Prior to Cyteir, Gale was at BMS, where she held two roles of Global Talent Management Lead and Head of HR as part of the Devens Biologics Manufacturing Campus. At BMS, she provided strategic human resources leadership to develop and implement transformative talent practices including strategic workforce planning, talent management & succession planning, organizational development, and leadership development. Her leadership contributed the successful achievement of strategic business objectives, growing the organization at both the local and global levels.
Gale spent over 10 years at AstraZeneca before joining BMS. She was the HR Lead at the company’s R&D facility in Waltham, Massachusetts. At AstraZeneca, Gale was instrumental in the growth and expansion of the R&D site, through strategic talent management, talent acquisition, leadership development, organizational development, and performance management.
Gale holds a B.S. in Management from Bentley University and a Master of Science in Human Resources Development from Villanova University.
Taleen Afeyan
Sr Director, Strategy & Operations
Taleen Afeyan brings experience in early-stage biotech investing and operations to her Strategy & Operations role at Alltrna. In her role, she works across the organization on fundraising, business development, and program management.

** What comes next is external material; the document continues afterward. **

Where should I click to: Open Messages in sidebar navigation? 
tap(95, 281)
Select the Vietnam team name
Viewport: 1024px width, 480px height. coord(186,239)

Prior to Alltrna, Taleen worked for Alexandria Real Estate Equities, Inc., investing in early-stage biotech companies as part of their strategic investment arm, which collectively managed a $1.6B portfolio. Additionally, she helped open their coworking lab space in Kendall Square, Alexandria LaunchLabs, which provides biotech founders with the environment and resources to build companies. Her previous roles included Associate, Science & Technology and Head of Proprietary Products.
Taleen received an MBA from MIT's Sloan School of Management and a B.S. in Biological Engineering at MIT.
Board of directors
Lovisa Afzelius, PH.D.
Chairperson & Founding CEO
Lovisa Afzelius is an origination partner at Flagship Pioneering and the former SVP of Strategy & Operations at Flagship-founded Cogen Immune Medicines, now known as Repertoire Immune Medicines. A computational scientist by training, she has two decades of leadership experience and a passion for data-driven drug discovery, from early inception to clinical development across multiple therapeutic areas.
Previously, Lovisa built and led Pfizer’s systems immunology function and served as executive director of clinical programs. In this role, she launched several Phase II studies across autoimmune indications and as a member of the Inflammation & Immunology Research Unit leadership team, Lovisa co-managed the portfolio from early target discovery to Phase II clinical trials across all immunological assets. In addition, she served on Pfizer’s Worldwide R&D Data Strategy Committee.
In 2017, Lovisa co-founded Elsa.science, a digital health company in the rheumatoid arthritis space where she serves as chairman of the board. She also serves on the board of the Swedish New England Chamber of Commerce. Before moving to the US in 2013, Lovisa was CEO of BioChromix Pharma.
Lovisa began her career at AstraZeneca as Project Director, Global In Vitro Metabolism Leader and Computational Chemist across cardiovascular, metabolic, and neurodegenerative diseases.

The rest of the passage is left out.